• [Task details]: Where the line containing "Screen dimensions: 2576x1308" appears in the records below, begin there and repeat each line exactly through the final one, dropping all pictures.
*** Supplied records ***
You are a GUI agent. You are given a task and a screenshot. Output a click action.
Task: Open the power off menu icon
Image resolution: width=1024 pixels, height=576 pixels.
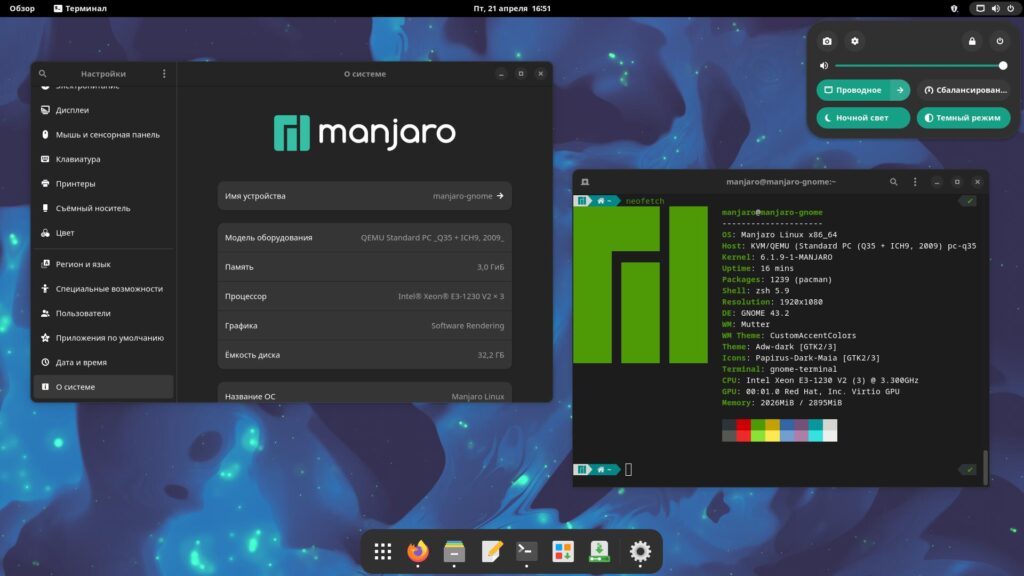(1000, 41)
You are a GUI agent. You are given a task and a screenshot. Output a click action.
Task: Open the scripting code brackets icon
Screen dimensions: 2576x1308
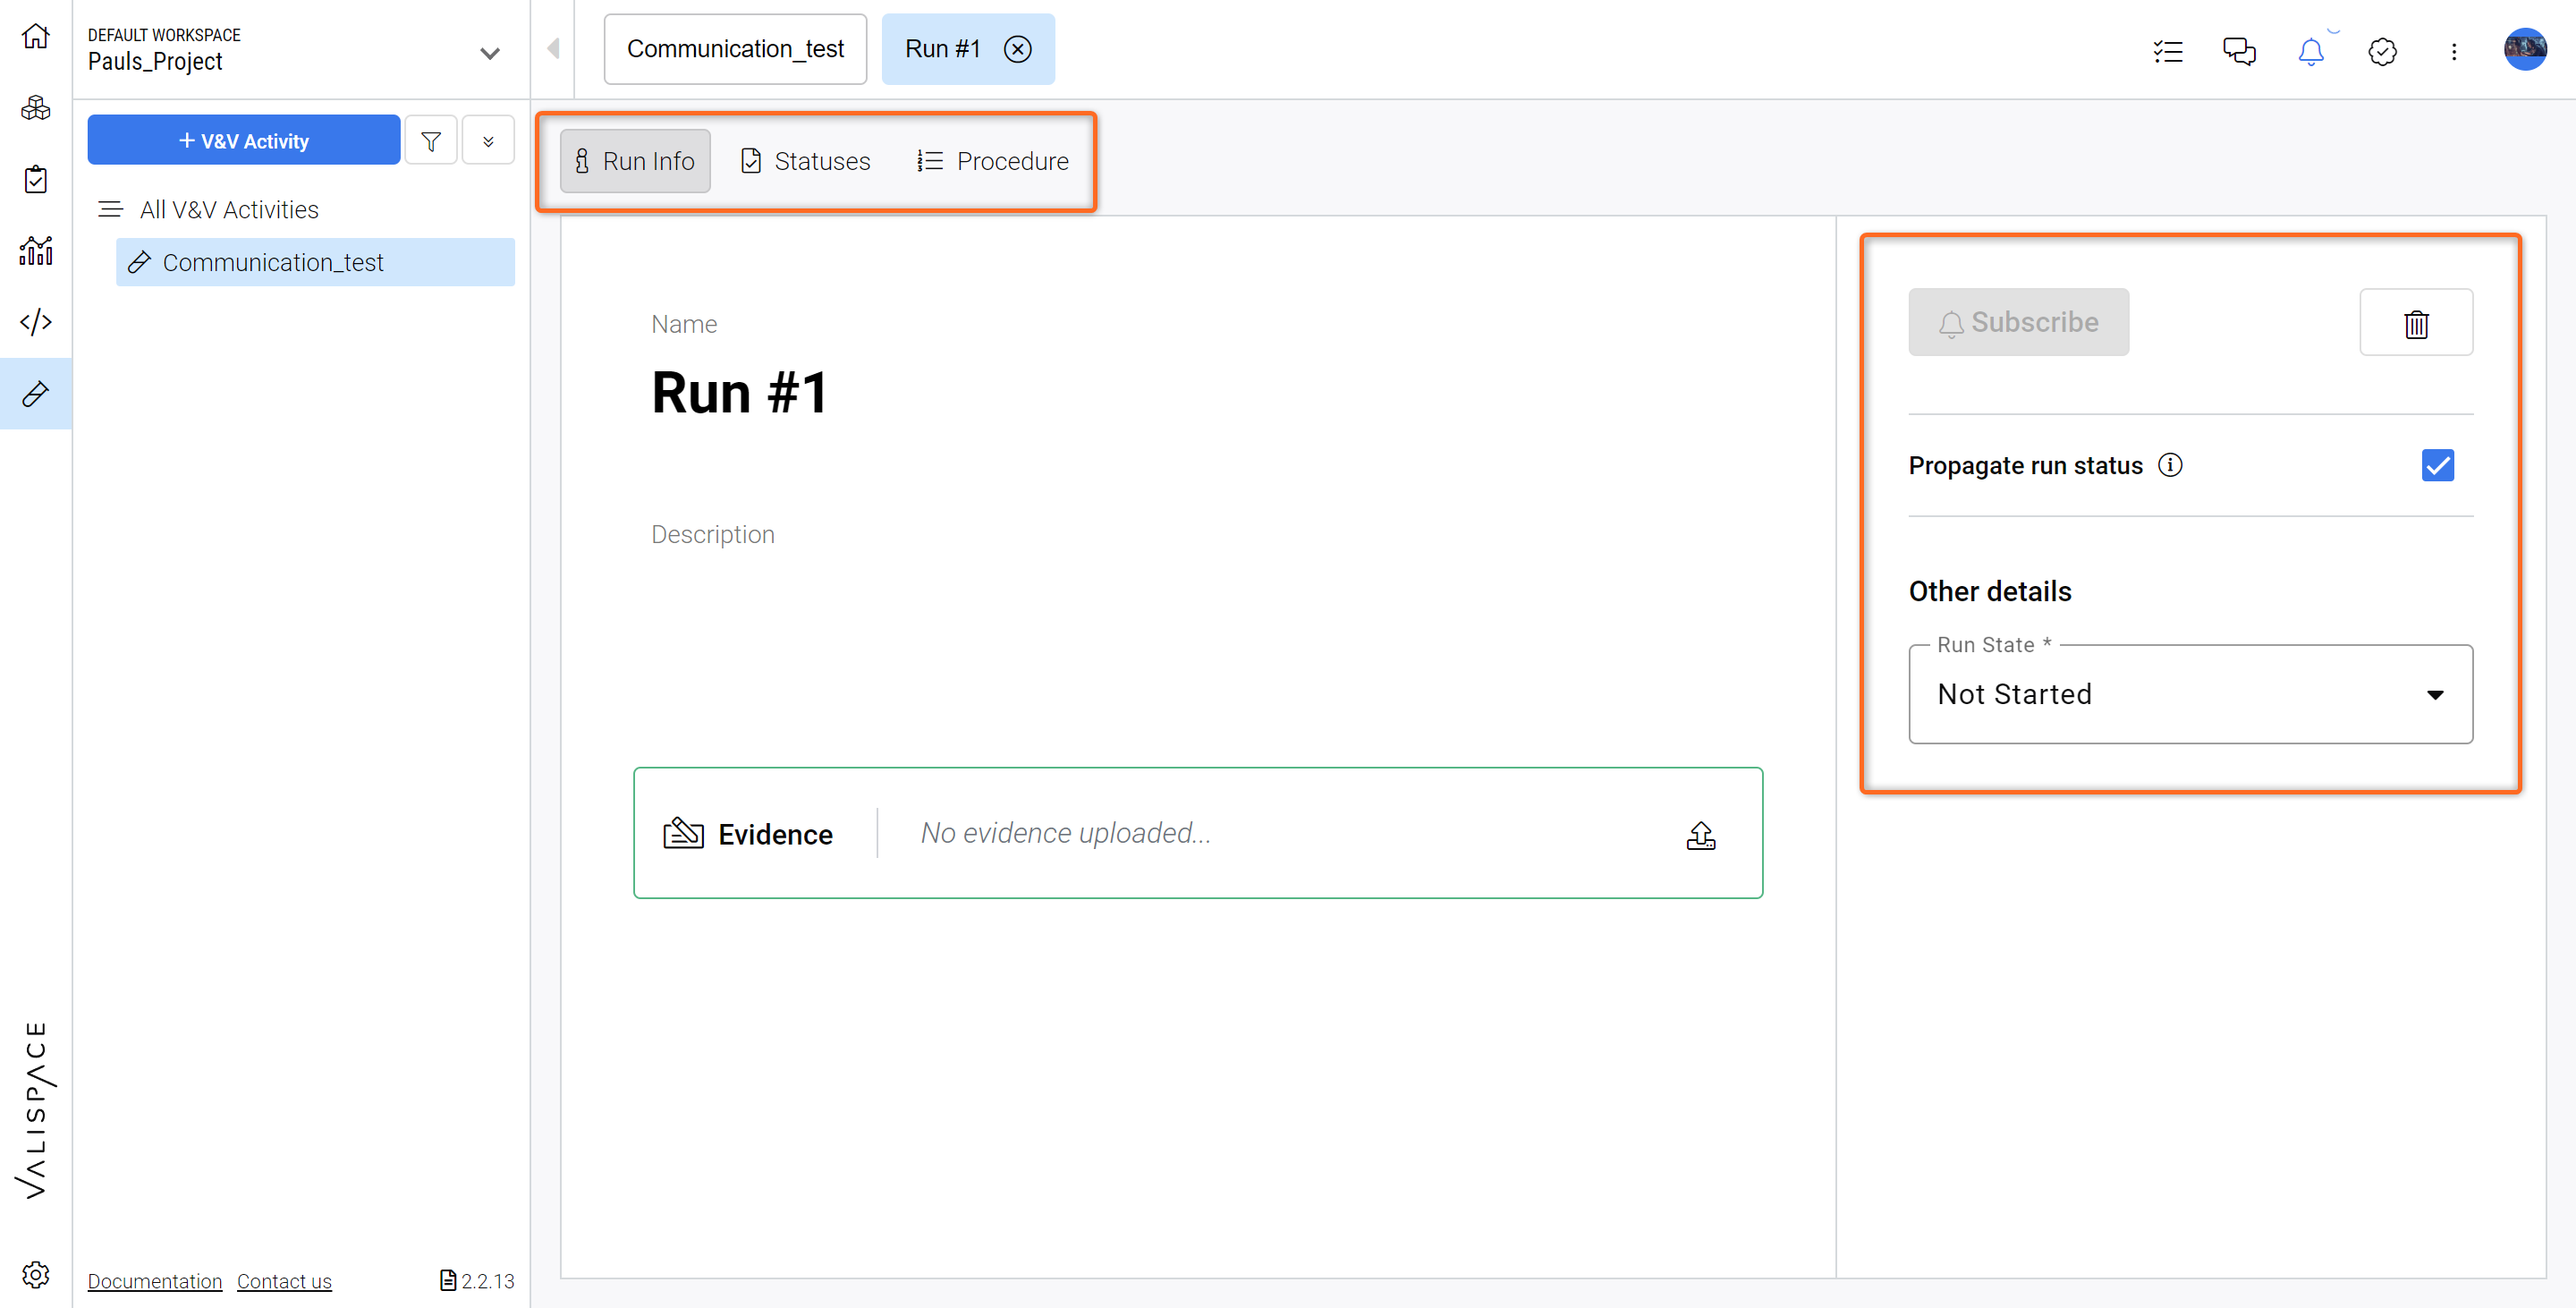[x=36, y=322]
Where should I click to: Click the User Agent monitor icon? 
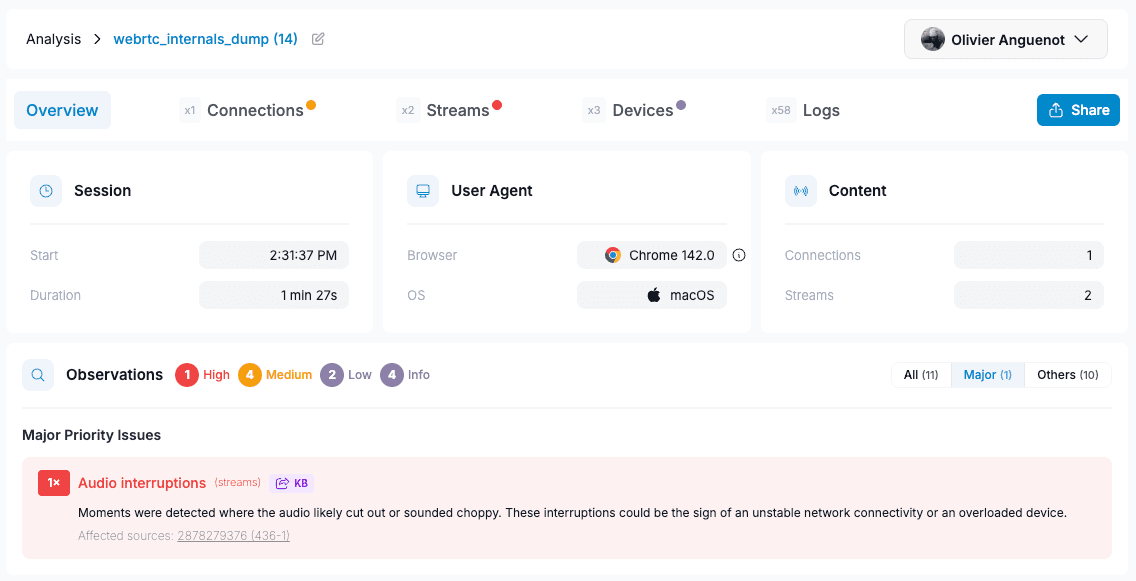[423, 191]
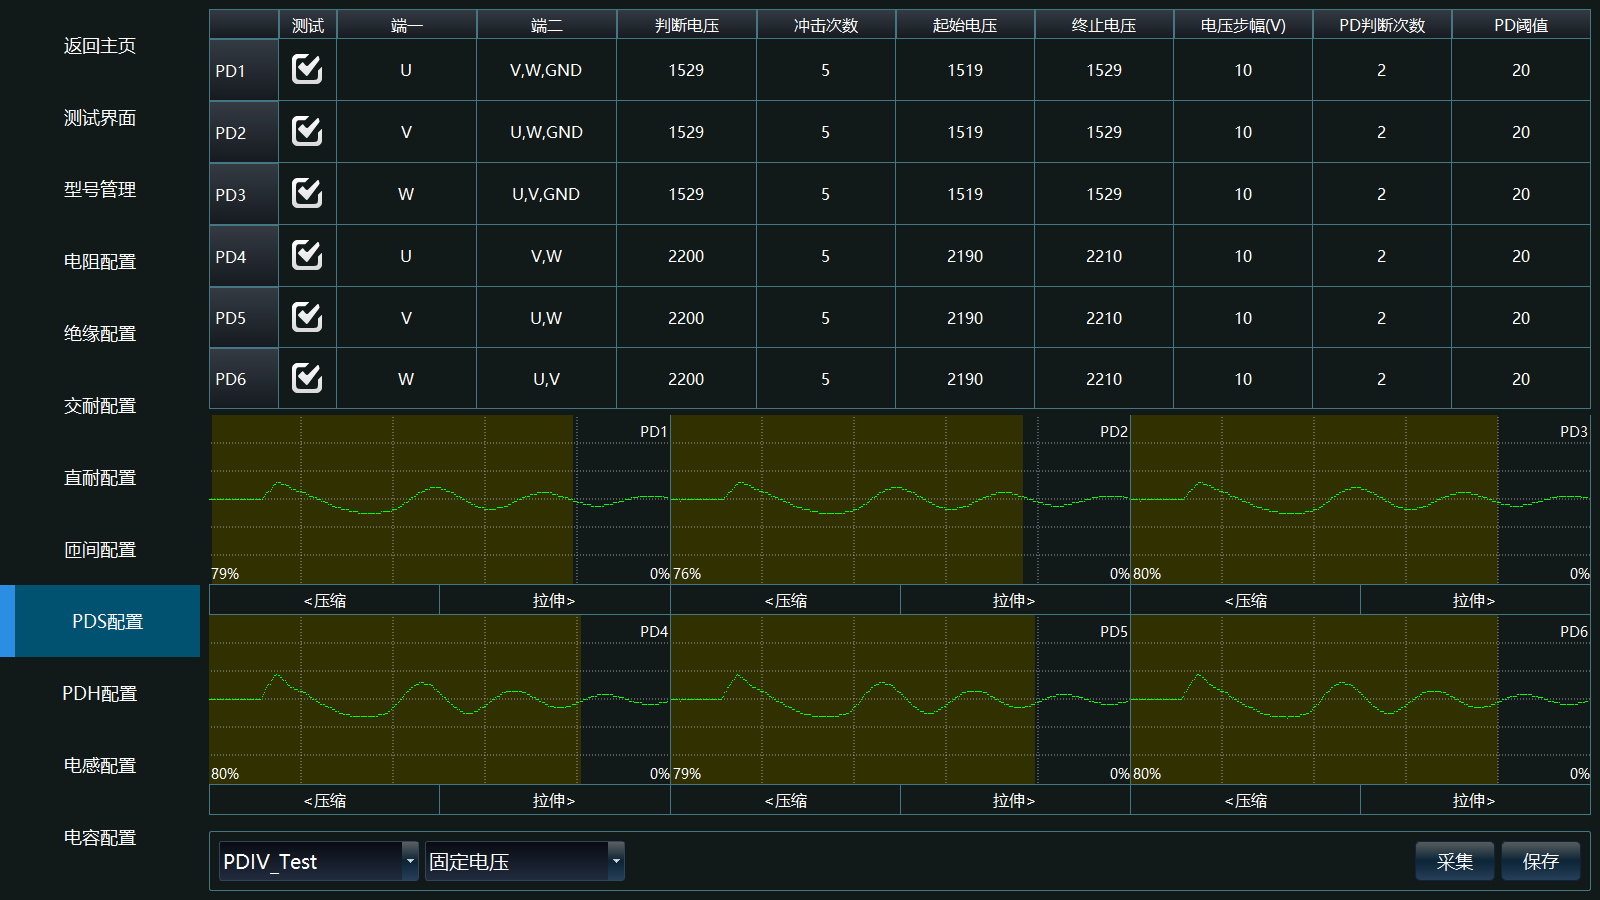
*** End of Supplied records ***
• [Solution to the problem]:
Screen dimensions: 2576x1308
[x=36, y=322]
Where should I click to: Click the User Agent monitor icon? 
[423, 191]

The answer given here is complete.